Clone your chosen repository locally using the git clone command.

Checklist

Cloning a repository

Click the < > Code button on the top right of the repository’s contents.

This copies the remote’s URL to your clipboard.

Navigate to a suitable directory (not inside our previous gitgood repository), such as the Desktop directory, and run git clone <URL>

Well done! You now have a local copy of the code. Cloning is a powerful feature that allows us to effortlessly create a copy of an existing repository. If you make your code available on GitHub, people can clone it and customise it.

Undoing changes

Now, let’s try running the code in the repository:

BASH

python python_gc_content.py example.fasta

BASH

Rscript R_gc_content.R example.fasta

You most likely got an error message like this one:

OUTPUT

File "/path/to/python_gc_content/python_gc_content.py", line 45
   print(f"Overall GC Content: {gc_content:.2f}%"
         ^
SyntaxError: '(' was never closed

OUTPUT

Error: unexpected '}' in:
"  cat(sprintf("Overall GC Content: %.2f%%\n", gc_content)
}"
Execution halted

Let’s explore the log on the repository. Run git log:

Apparently, the last commit purposefully breaks the code so that we can fix it ourselves! We wouldn’t know that if it weren’t for a descriptive commit message.

Now, there are two things we could do:

Go back to the previous commit to inspect the working version of the code.
Fix the code ourselves and commit the changes.

There are multiple ways to move between commits in Git. Here, we will use the git checkout command:

BASH

git checkout HEAD~1

# # You could also run the following
# git checkout 82c8425

This tells Git to “check out” the commit that came just before the current one (HEAD~1, or the commit ID 82c8425). In other words, we’re temporarily moving our working directory to the previous commit so we can look at what the code was like before it broke. Let’s check the files in our project now — you’ll see that the broken code is gone.

The output message shows that we’re in what Git calls a “detached HEAD” state:

BASH

Note: switching to 'HEAD~1'.

You are in 'detached HEAD' state. You can look around, make experimental
changes and commit them, and you can discard any commits you make in this
state without impacting any branches by switching back to a branch.

If you want to create a new branch to retain commits you create, you may
do so (now or later) by using -c with the switch command. Example:

  git switch -c <new-branch-name>

Or undo this operation with:

  git switch -

Turn off this advice by setting config variable advice.detachedHead to false

HEAD is now at 82c8425 Code is working

This simply means we’re no longer “on” a branch — we’re just viewing a past snapshot of the project. From here, we can examine the code or even copy the fixed version.

If you want to see what changed in the broken commit, you can use:

BASH

git diff main

OUTPUT

diff --git a/python_gc_content.py b/python_gc_content.py
index 81aa457..8ec3fc4 100644
--- a/python_gc_content.py
+++ b/python_gc_content.py
@@ -42,7 +42,7 @@ def main():
   fasta_file = sys.argv[1]
   full_sequence = read_fasta(fasta_file)
   gc_content = calculate_gc_content(full_sequence)
-    print(f"Overall GC Content: {gc_content:.2f}%")
+    print(f"Overall GC Content: {gc_content:.2f}%"

if __name__ == "__main__":
   main()

* [STORED DATA]

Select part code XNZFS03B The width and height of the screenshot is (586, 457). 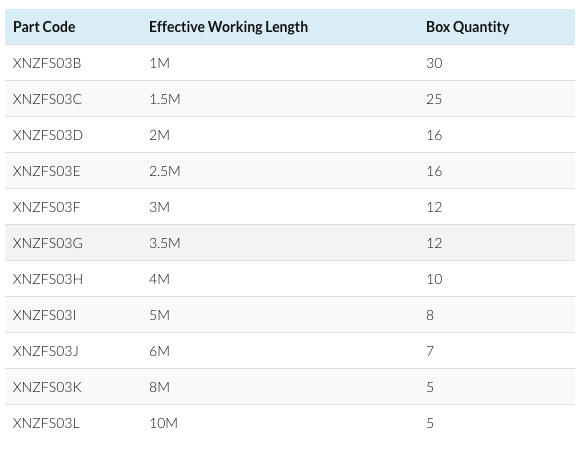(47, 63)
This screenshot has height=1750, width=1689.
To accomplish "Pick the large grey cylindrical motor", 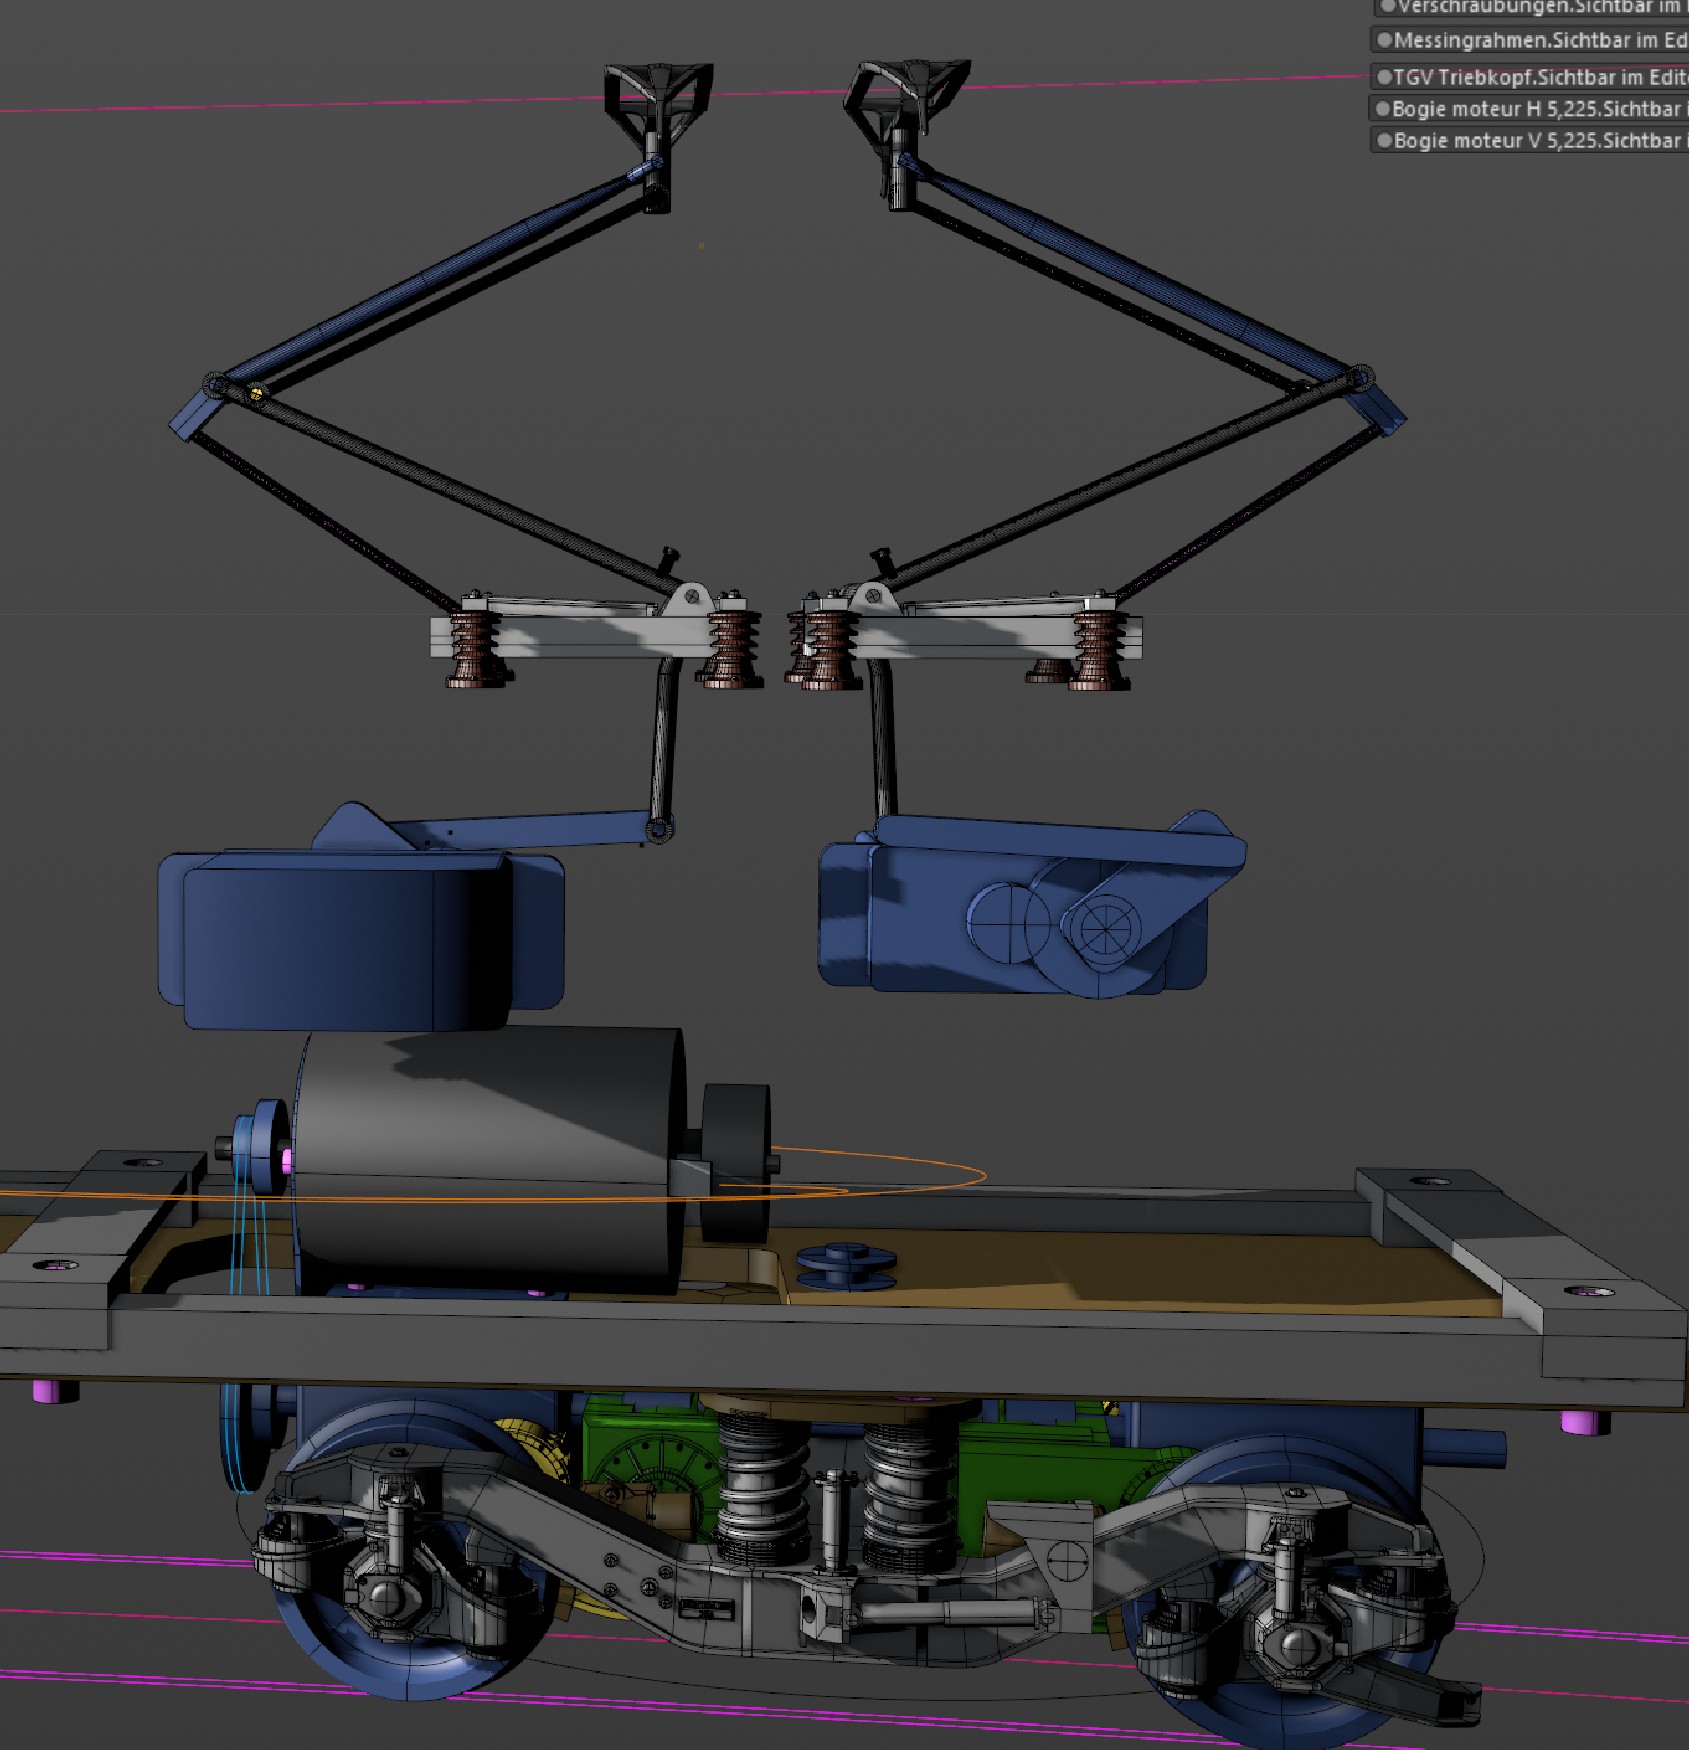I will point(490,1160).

* [REQUIREMENTS]
Could you edit the Git tutorial by rewriting everything from "Clone your chosen" down to "and customise it." with "Desktop" changed to "Documents"? The data have no connection to the Git tutorial.

* [FULL ANSWER]
Clone your chosen repository locally using the git clone command.

Checklist

Cloning a repository

Click the < > Code button on the top right of the repository’s contents.

This copies the remote’s URL to your clipboard.

Navigate to a suitable directory (not inside our previous gitgood repository), such as the Documents directory, and run git clone <URL>

Well done! You now have a local copy of the code. Cloning is a powerful feature that allows us to effortlessly create a copy of an existing repository. If you make your code available on GitHub, people can clone it and customise it.